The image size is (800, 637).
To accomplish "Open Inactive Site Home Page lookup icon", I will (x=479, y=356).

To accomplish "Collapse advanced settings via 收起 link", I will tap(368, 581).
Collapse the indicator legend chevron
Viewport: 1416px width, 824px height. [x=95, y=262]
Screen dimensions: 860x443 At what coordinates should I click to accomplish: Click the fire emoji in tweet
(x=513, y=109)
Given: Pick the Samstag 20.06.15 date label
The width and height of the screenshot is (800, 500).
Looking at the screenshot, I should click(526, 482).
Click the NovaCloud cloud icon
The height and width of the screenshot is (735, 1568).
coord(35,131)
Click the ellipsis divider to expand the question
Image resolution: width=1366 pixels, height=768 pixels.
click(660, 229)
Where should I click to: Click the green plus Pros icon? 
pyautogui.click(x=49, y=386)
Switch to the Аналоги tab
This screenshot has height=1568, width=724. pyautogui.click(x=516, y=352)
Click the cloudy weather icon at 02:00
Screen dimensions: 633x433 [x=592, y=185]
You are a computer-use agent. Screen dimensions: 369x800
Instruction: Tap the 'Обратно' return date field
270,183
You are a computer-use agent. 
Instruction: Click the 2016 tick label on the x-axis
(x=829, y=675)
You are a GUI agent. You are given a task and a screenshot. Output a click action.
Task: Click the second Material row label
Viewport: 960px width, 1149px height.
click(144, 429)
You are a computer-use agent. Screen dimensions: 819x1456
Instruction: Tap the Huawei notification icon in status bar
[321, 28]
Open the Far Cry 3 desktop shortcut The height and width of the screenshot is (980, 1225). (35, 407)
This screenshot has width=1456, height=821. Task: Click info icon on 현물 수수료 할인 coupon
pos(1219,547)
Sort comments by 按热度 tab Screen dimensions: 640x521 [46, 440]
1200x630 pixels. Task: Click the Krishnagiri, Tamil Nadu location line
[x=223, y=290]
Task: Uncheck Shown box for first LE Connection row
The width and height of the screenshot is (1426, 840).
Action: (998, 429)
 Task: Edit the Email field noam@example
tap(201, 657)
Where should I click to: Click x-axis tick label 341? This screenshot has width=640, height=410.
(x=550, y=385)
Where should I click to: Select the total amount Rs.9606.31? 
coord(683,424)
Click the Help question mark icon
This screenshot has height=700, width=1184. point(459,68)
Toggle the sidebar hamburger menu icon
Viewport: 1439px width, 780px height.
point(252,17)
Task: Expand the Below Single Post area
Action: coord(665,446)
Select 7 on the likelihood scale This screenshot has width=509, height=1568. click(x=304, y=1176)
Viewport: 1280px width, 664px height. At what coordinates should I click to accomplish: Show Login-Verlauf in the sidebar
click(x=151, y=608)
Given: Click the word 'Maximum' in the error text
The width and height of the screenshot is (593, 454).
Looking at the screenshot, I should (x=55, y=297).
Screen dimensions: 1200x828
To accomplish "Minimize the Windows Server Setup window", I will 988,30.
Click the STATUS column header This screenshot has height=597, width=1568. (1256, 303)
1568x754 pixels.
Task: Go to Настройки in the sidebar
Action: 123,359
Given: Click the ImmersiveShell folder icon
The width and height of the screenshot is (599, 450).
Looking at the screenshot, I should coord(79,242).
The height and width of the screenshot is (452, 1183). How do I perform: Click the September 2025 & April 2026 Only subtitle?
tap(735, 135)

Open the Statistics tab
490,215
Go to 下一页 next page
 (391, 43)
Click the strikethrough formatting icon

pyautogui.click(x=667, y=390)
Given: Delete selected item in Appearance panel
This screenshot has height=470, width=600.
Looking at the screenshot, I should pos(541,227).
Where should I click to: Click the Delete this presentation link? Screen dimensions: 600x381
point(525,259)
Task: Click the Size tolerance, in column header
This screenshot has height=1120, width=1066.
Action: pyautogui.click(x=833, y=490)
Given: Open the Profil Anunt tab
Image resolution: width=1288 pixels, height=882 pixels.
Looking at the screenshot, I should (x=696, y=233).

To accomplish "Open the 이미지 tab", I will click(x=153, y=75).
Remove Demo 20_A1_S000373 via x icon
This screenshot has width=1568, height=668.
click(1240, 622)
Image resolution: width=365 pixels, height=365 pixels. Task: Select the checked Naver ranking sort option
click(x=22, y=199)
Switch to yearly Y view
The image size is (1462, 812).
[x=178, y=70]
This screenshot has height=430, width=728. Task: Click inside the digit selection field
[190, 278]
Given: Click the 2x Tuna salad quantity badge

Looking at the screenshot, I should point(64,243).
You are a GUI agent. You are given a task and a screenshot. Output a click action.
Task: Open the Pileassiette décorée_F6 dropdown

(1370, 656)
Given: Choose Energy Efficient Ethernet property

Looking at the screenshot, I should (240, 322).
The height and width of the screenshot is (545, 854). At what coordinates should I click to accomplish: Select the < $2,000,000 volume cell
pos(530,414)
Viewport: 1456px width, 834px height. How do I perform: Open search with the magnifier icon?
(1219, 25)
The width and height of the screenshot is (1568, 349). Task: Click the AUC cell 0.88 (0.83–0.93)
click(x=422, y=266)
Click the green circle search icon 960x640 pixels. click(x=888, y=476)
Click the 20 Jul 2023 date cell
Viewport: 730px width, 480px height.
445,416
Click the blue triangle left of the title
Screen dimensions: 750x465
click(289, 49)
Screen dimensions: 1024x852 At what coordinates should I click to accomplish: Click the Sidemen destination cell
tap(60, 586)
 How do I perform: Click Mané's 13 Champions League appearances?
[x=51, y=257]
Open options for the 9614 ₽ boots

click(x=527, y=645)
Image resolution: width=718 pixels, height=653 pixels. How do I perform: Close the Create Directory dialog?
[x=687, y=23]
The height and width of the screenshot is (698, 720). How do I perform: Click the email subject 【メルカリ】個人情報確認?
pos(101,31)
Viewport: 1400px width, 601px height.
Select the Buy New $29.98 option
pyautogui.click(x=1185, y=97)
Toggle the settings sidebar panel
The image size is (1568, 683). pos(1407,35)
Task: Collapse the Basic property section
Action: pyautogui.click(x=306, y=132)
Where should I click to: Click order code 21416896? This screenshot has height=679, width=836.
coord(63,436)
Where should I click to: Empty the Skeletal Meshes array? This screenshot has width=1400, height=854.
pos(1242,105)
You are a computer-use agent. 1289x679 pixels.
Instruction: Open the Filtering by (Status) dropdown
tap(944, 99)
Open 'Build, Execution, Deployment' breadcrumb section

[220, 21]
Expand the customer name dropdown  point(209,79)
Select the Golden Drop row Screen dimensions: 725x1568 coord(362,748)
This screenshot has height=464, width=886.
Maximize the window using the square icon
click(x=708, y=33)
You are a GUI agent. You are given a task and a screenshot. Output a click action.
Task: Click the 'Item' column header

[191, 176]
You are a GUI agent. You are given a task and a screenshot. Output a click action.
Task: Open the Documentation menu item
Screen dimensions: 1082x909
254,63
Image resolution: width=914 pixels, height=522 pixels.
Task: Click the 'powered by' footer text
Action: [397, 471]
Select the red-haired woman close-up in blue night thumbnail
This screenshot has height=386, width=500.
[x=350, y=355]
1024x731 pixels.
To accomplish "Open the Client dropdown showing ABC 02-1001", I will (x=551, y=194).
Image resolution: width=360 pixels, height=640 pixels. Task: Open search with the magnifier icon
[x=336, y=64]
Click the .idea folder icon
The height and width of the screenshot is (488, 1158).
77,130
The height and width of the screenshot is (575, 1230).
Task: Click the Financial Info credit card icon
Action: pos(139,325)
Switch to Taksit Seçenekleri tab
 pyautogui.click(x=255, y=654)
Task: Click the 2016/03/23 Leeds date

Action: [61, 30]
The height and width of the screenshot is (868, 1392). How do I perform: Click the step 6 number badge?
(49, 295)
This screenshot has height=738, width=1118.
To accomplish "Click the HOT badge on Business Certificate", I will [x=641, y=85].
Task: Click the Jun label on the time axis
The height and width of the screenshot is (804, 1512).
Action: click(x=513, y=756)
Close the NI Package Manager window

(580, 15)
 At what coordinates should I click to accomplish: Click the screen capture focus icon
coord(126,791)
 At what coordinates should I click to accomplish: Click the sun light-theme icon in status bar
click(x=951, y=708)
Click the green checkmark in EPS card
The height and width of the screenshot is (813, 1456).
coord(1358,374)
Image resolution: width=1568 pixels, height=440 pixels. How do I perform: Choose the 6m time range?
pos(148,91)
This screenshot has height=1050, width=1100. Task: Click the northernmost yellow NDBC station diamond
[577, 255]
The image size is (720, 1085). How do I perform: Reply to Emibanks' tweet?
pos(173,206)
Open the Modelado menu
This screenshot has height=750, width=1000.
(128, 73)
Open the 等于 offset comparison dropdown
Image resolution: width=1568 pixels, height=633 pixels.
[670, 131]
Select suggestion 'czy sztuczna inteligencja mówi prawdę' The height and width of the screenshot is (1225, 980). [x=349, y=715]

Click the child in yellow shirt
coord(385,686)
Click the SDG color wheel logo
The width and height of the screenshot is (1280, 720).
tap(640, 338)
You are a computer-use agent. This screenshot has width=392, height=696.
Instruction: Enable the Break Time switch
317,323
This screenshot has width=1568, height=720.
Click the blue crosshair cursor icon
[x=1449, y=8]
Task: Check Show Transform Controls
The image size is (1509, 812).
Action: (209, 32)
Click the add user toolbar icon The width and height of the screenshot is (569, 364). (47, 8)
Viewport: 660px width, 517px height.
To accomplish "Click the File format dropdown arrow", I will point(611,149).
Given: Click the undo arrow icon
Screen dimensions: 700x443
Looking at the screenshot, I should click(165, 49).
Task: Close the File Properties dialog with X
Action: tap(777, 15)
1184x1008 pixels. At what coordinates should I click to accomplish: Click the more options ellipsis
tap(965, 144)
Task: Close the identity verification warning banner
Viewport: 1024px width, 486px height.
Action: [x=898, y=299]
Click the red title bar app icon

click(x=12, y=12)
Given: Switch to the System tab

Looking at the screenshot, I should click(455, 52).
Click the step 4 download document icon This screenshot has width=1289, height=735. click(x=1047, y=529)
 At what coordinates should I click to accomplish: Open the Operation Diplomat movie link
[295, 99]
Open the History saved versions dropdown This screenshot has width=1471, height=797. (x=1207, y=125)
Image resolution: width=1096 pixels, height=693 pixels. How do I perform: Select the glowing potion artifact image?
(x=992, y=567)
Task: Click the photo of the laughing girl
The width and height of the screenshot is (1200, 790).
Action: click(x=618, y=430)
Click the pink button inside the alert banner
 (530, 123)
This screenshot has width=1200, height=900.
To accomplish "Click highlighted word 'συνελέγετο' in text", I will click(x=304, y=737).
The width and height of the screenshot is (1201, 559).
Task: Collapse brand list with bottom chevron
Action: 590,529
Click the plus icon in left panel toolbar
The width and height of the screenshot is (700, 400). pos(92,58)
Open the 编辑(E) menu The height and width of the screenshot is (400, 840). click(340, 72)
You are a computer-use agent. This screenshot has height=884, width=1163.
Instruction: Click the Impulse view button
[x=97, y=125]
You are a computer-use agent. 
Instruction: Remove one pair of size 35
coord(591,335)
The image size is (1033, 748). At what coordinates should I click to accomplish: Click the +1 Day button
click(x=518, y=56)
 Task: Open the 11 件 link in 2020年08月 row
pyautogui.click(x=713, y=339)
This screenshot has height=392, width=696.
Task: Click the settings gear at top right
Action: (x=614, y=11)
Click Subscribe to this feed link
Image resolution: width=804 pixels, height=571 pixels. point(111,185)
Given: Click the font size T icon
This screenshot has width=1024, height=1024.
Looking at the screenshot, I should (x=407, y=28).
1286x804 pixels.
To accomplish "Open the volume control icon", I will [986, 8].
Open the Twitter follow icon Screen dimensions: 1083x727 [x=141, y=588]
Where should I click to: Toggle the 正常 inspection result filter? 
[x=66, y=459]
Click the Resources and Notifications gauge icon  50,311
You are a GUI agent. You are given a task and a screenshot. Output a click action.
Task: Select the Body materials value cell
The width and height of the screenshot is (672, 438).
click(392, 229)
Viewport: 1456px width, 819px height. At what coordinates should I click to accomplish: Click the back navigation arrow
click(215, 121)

- PROBLEM TO WORK ON
Which of the lines above include the word "computer"? List those lines.

- REPLY
You are a computer-use agent. Screen dimensions: 369x800
You are a computer-use agent. 
You are a computer-use agent. Screen dimensions: 819x1456
You are a computer-use agent. 1289x679 pixels.
You are a computer-use agent. This screenshot has width=392, height=696.
You are a computer-use agent. This screenshot has height=884, width=1163.
You are a computer-use agent. 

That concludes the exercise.